Today, wildlife managers are faced with too many coyotes. Because of that, the Colorado Division of Wildlife, the agency charged with protecting the state's wildlife, has decided to get into the coyote-killing business. Its reasoning is that killing coyotes will help anemic mule deer herds that have suffered in recent years. While conventional wisdom holds that coyotes prey on deer, science is less sure. In the fall of 1999, a study of mule deer herds in Colorado by the DOW declared that coyote predation was not a major factor.
A newly commissioned DOW study may lend some scientific credibility to conventional wisdom, though I am sure the researchers will find that other factors such as increased elk populations, decreased winter range and more road traffic and therefore road kill are all important pieces of the puzzle.

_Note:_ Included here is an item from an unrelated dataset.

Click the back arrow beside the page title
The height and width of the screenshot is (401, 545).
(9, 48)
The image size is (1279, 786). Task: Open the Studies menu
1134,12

More troubling is the suggestion of an advisory panel that the Wildlife Commission use aerial gunning to control the coyote population. In a state that has already banned trapping and poisoning, air attack is one of the few remaining alternatives. The Wildlife Commission has wisely elected not to use aerial gunning in the first year of the study, but has left the door open after that. Hopefully, somebody will put an end to this foolish scheme before it gets off the ground.

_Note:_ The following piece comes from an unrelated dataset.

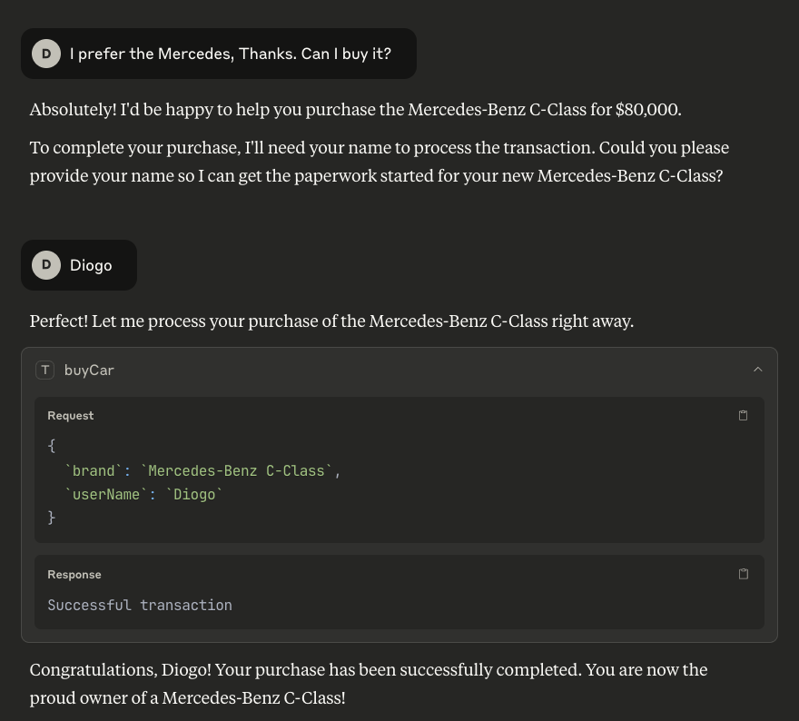Screen dimensions: 799x721
Task: Click the opening brace in Request code
Action: (x=52, y=446)

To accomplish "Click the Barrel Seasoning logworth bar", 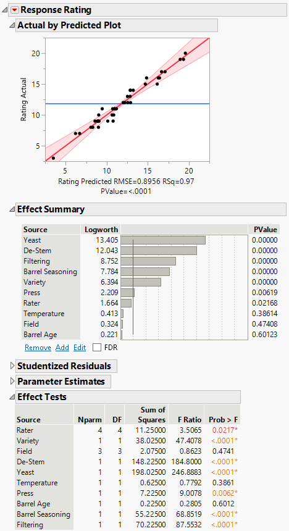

A far better, and cheaper, solution would be to reintroduce the bounty on coyotes. Under such a program, anyone with a dead coyote (or just proof of a dead coyote, thanks) collects a monetary reward.
Some people might argue that controlling coyotes is wrong. But it is far easier to kill a predator than to stop the encroachment of condominiums onto winter range or reduce traffic on roads at night. While it is possible, and sometimes cost-effective, to compensate ranchers for stock losses, there is no way to compensate anyone for dead deer.
Tim Fitzgerald is a contributor to Writers on the Range. He makes his living in Colorado as a cowboy, guide and outfitter.